Les autres principaux employeurs sont des centres commerciaux et magasins comme Auchan au Lac (600 sal.) et à Mériadeck (450 sal.) ou les Galeries Lafayette en centre-ville (205 sal.) et Ikea au Lac (340 sal.), Leroy-Merlin (240 sal.), Metro (230 sal.), Darty (150 sal.), Leclerc (110 sal.), Carrefour (110 sal.), la Librairie Mollat (100 sal.); la Fnac (100 sal.), négoces de fruits et légumes Pomona (110 sal.), de boissons Boubée (100 sal.), de matériel de chantier Delmas (130 sal.); vente par correspondance CDiscount (1 000 sal.) et CMS Vacances (120 sal.); secrétariat AG2R (100 sal.), aide à domicile Viadom (100 sal.), garderie Mary Poppins (130 sal.); des bureaux de banques et d’assurances: Caisse d’Épargne (730 sal.), BNP (670 sal.), GAN-Vie (430 sal.) et GAN-Santé (120), Société Générale (260 sal.), Allianz IARD (260 sal.), CIC (200 sal.), Banque de France (200 sal.), conseil JD Consult (180 sal.), Pouey (recouvrements, 160 sal.), Myriade (mutuelle, 130 sal.), Sofinco (120 sal.), comptabilité Neuilly (100 sal.); casino du groupe Accor (170 sal.); hôtel Intercontinental (240 sal.); gestion immobilière Domofrance (520 sal.), Aquitanis OPHLM (370 sal.), Clairsienne (120 sal.); foires et salons Bordeaux-Expo (110 sal.).

S’y ajoutent les centres d’appels Equaline (550 sal.), LC (360 sal.), Téléperformance (320 sal.), les sociétés d’intérim Start People (300 sal.), Triangle 5 (290 sal.), CRIT (270 sal.), Manpower (260 sal.), Onepi (190 sal.), Leader (180 sal.), Adequat (170 sal.), Abalone 115, Happy Job (110 sal.); blanchisserie Elis (200 sal.); nettoyages Azur (130 sal.), Reinier (130 sal.), Thomer (130 sal.), gardiennage Securial (690 sal.) et Sécurité Protection (150 sal.).

Les transports urbains Keolis affichent 2 450 sal., l’agence régionale de La Poste 2 300 sal., la SNCF 3 700, Orange 460, Regaz (distribution de gaz) 350 sal., France Télévisions 210, EDF 200, Gaz de Bordeaux 150, SFR 200.

On a pu faire de Bordeaux des évaluations relativement sévères: «Métropole d’équilibre médiocre, métropole régionale incomplète, métropole urbaine relativement solide, métropole nationale et internationale bien fragile, assez peu dynamique, brillant plus par ses images culturelles et la réputation de ses vins que par sa puissance économique ou sa capacité de décider, de communiquer et d’agir, tel se dessine le profil de Bordeaux…» (G. Di Méo, 1998).
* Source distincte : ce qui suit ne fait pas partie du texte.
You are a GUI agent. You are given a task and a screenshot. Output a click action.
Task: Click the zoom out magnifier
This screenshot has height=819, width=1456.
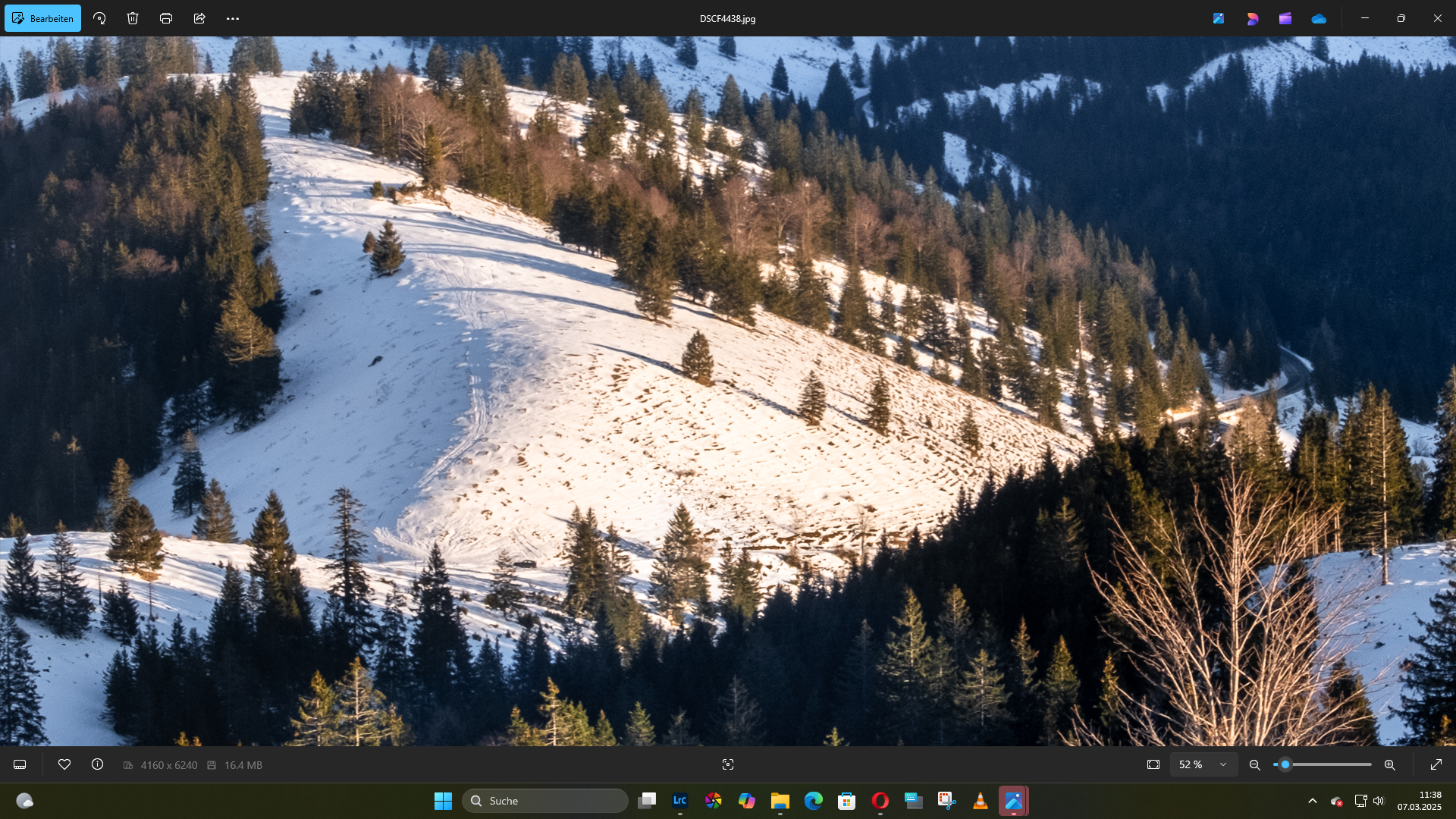tap(1255, 764)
Le Bordelais compense volontiers par une certaine assurance, persuadé, un peu comme le Lyonnais, qu’il se tient de toute tradition au-dessus du commun. Reste que, par son patrimoine monumental, par son environnement et par nombre de ses activités, il s’agit d’une authentique métropole, de l’une des toutes premières villes françaises, et d’une agglomération en pleine croissance, aux chantiers multiples et spectaculaires.
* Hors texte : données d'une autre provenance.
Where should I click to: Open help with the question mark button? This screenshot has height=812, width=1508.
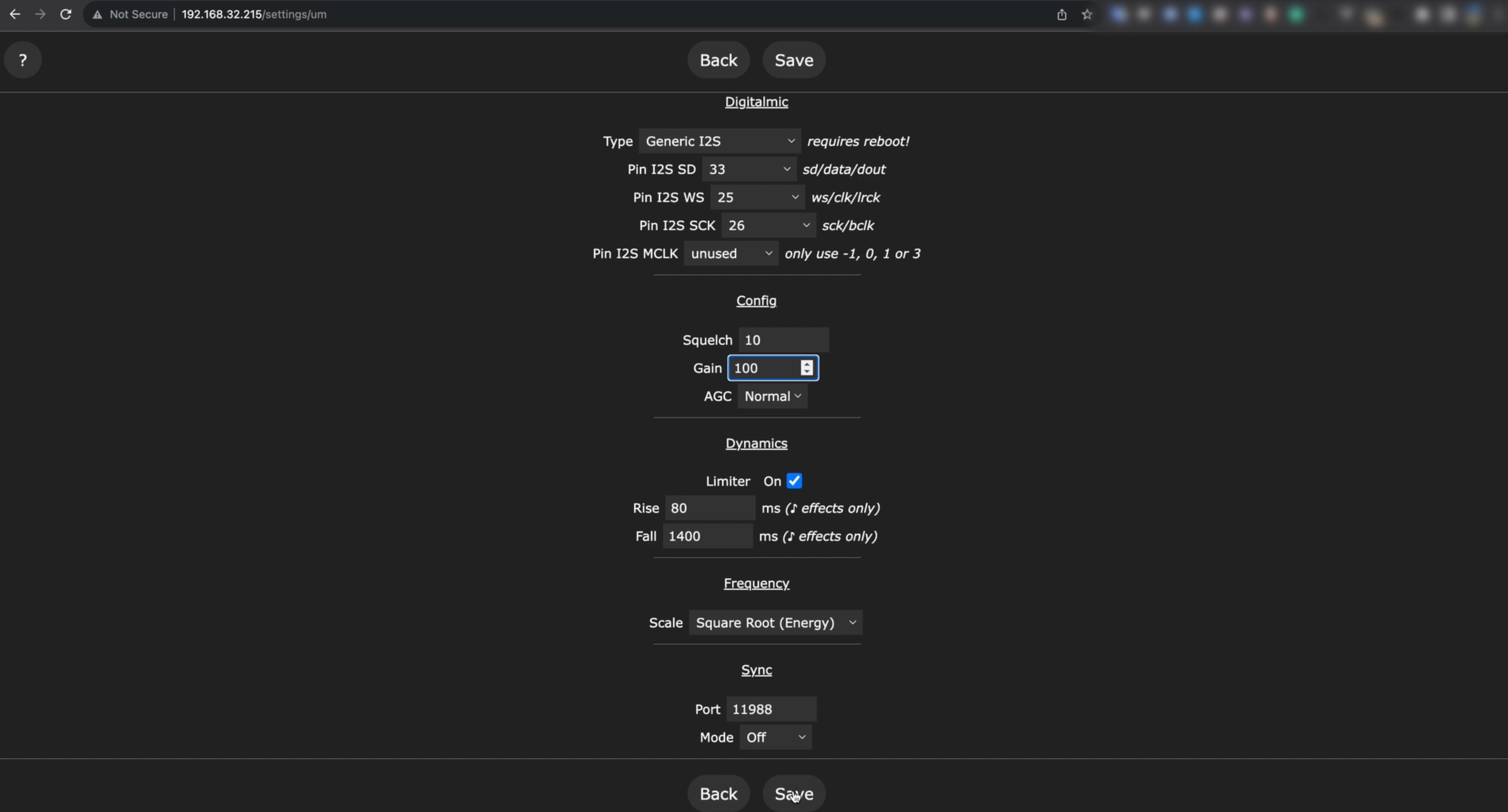23,60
La commune de Bordeaux est divisée en 5 cantons, sans adjonction de commune voisine. L’arrondissement de Bordeaux compte 937 200 hab., 82 communes, ce qui en fait l’un des plus grands de France. L’agglomération Insee est de 754 000 hab., l’aire urbaine de 925 300 hab., couvrant plus de la moitié du département, sans compter celles d’Arcachon, Libourne et Langon.